### 题目 1
请引用这篇Go题解中从“for i := 0; i < 6;”到“fmt.Println(i)”的原文。
### 题目 2
列出这篇Go题解中B部分代码导入的全部包。
### 题目 3
根据这篇Go题解，判断下列说法是否正确，并引用原文中起决定作用的文字：(a) A部分用map[int]bool替代了cpp中的set；(b) B部分代码不加快读快写也能通过；(c) A部分的数组a由2、3、5、7、11、13组成。

### 原文节选
====================
寒假6 go
A
cpp用了set
这里用map[int]bool一样
package main
import (
"fmt"
)
func main() {
a := []int{2, 3, 5, 7, 11, 13}
st := make(map[int]bool)
for i := 0; i < 6; i++ {
for j := i + 1; j < 6; j++ {
for k := j + 1; k < 6; k++ {
st[a[i]*a[j]*a[k]] = true
}
}
}
var l, r int
flag := true
fmt.Scan(&l, &r)
for i := l; i <= r; i++ {
if _, ok := st[i]; ok {
fmt.Println(i)
flag = false
break
}
}
if flag {
fmt.Println(-1)
}
}
B
二分查找最小 更新 idx和location的值 然后swap (有人没更新minn wa了...)
不加快读快写就t.....
package main
import (
"bufio"
"fmt"
"os"
"sort"
"strconv"
)
func main() {
var n int
fmt.Scan(&n)
reader := bufio.NewReader(os.Stdin)
a := make([]int, n)
b := make([]int, n)
for i := 0; i < n; i++ {
a[i] = fastReadInt(reader)
}
for i := 0; i < n; i++ {
b[i] = fastReadInt(reader)
}
sort.Ints(a)
minn := int(^uint(0) >> 1)
var location, idx int
for i := 0; i < n; i++ {
p := sort.Search(len(a), func(j int) bool { return a[j] >= b[i] })
if p == n {
p--
}
if p > 0 && abs(a[p-1]-b[i]) < abs(a[p]-b[i]) {
p--
}
if abs(a[p]-b[i]) < minn {
location = p
idx = i
minn = abs(a[p]-b[i])
}
if minn == 0 {
break
}
}
a[location], a[idx] = a[idx], a[location]
writer := bufio.NewWriter(os.Stdout)
for i := 0; i < n; i++ {
fmt.Fprint(writer, a[i])
====================
### 记录列表

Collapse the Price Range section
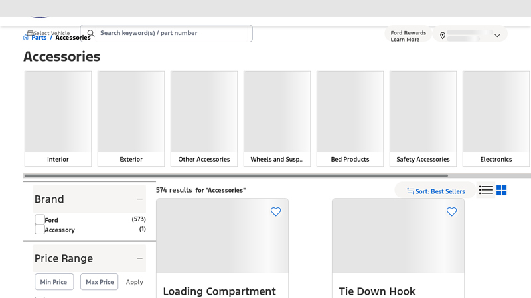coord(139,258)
====================
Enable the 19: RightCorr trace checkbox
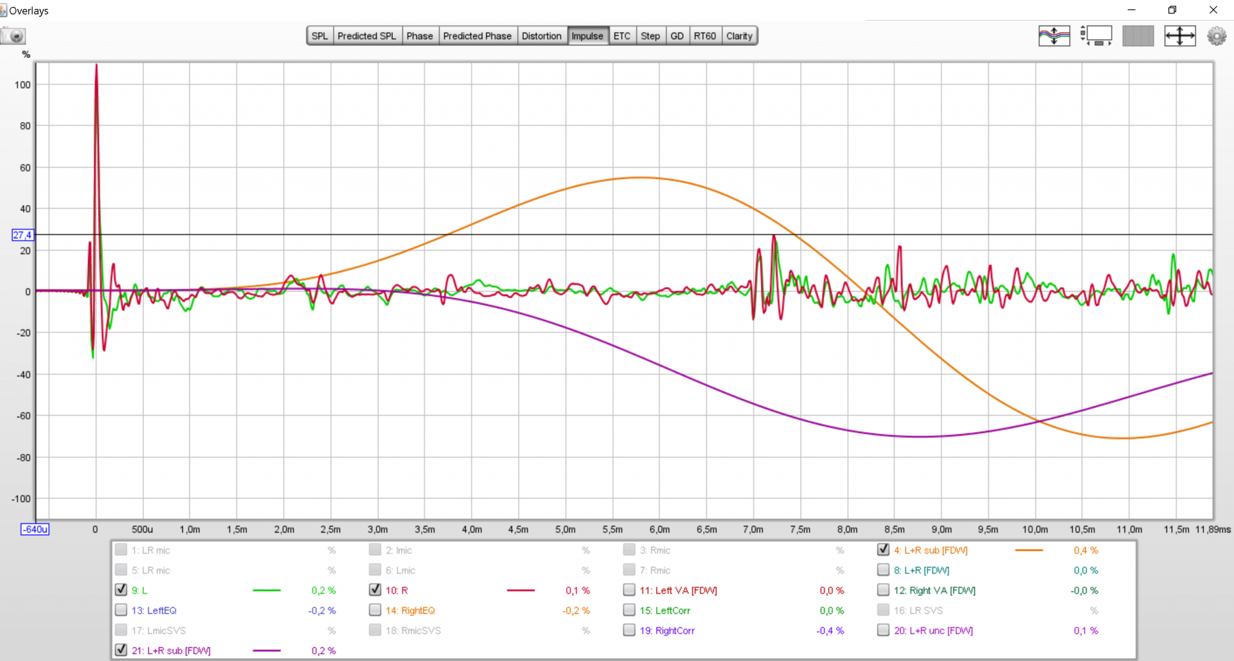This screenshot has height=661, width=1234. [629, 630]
====================
### 参考答案 1
for i := 0; i < 6; i++ {
for j := i + 1; j < 6; j++ {
for k := j + 1; k < 6; k++ {
st[a[i]*a[j]*a[k]] = true
}
}
}
var l, r int
flag := true
fmt.Scan(&l, &r)
for i := l; i <= r; i++ {
if _, ok := st[i]; ok {
fmt.Println(i)

### 参考答案 2
bufio、fmt、os、sort、strconv

### 参考答案 3
(a) 是：“这里用map[int]bool一样”
(b) 否：“不加快读快写就t”
(c) 是：“a := []int{2, 3, 5, 7, 11, 13}”